Exercise material Start Marker

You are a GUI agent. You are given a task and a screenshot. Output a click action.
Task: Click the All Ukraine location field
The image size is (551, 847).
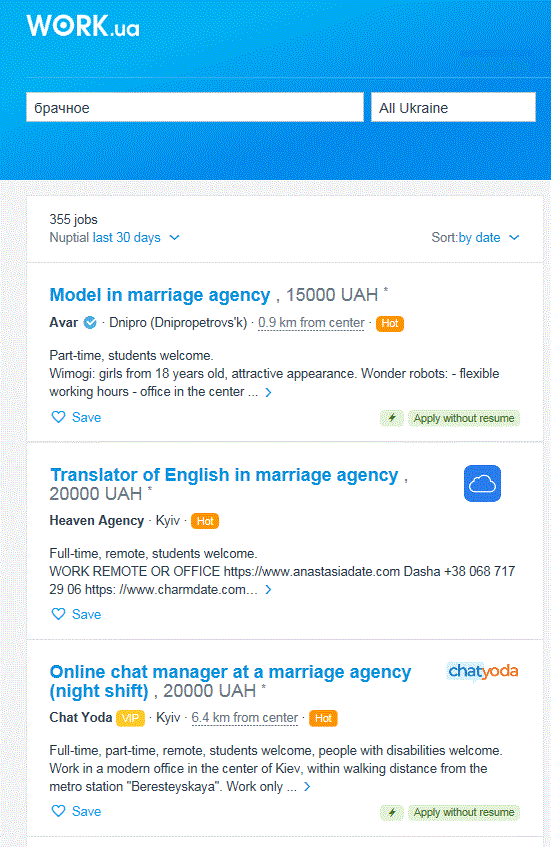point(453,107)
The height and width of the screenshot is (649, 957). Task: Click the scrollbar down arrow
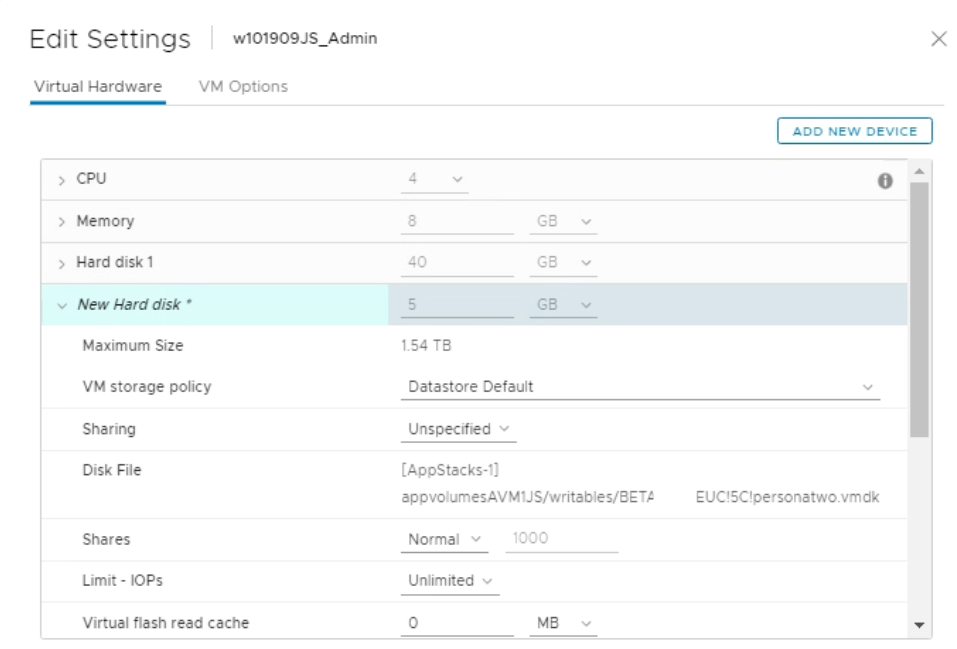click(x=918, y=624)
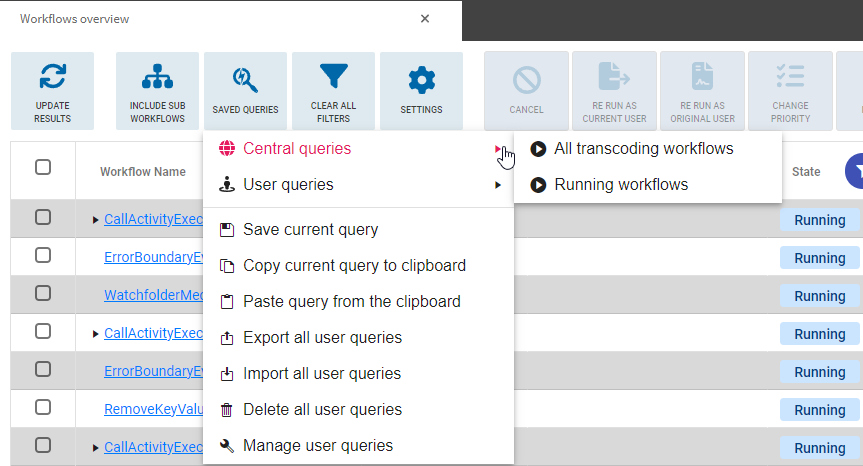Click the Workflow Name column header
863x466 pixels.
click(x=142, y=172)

Exercise material End Marker
Exercise material Start Marker

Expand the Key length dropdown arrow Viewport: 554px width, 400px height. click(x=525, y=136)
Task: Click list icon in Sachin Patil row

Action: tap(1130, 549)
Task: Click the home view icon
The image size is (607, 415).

Exercise material End Marker

Above are records; repeat only the lines starting at the line with "Task: Click list icon in Sachin Patil row" and ending at the line with "The image size is (607, 415).", exactly as they appear, both included.

Task: Click list icon in Sachin Patil row

Action: tap(1130, 549)
Task: Click the home view icon
The image size is (607, 415).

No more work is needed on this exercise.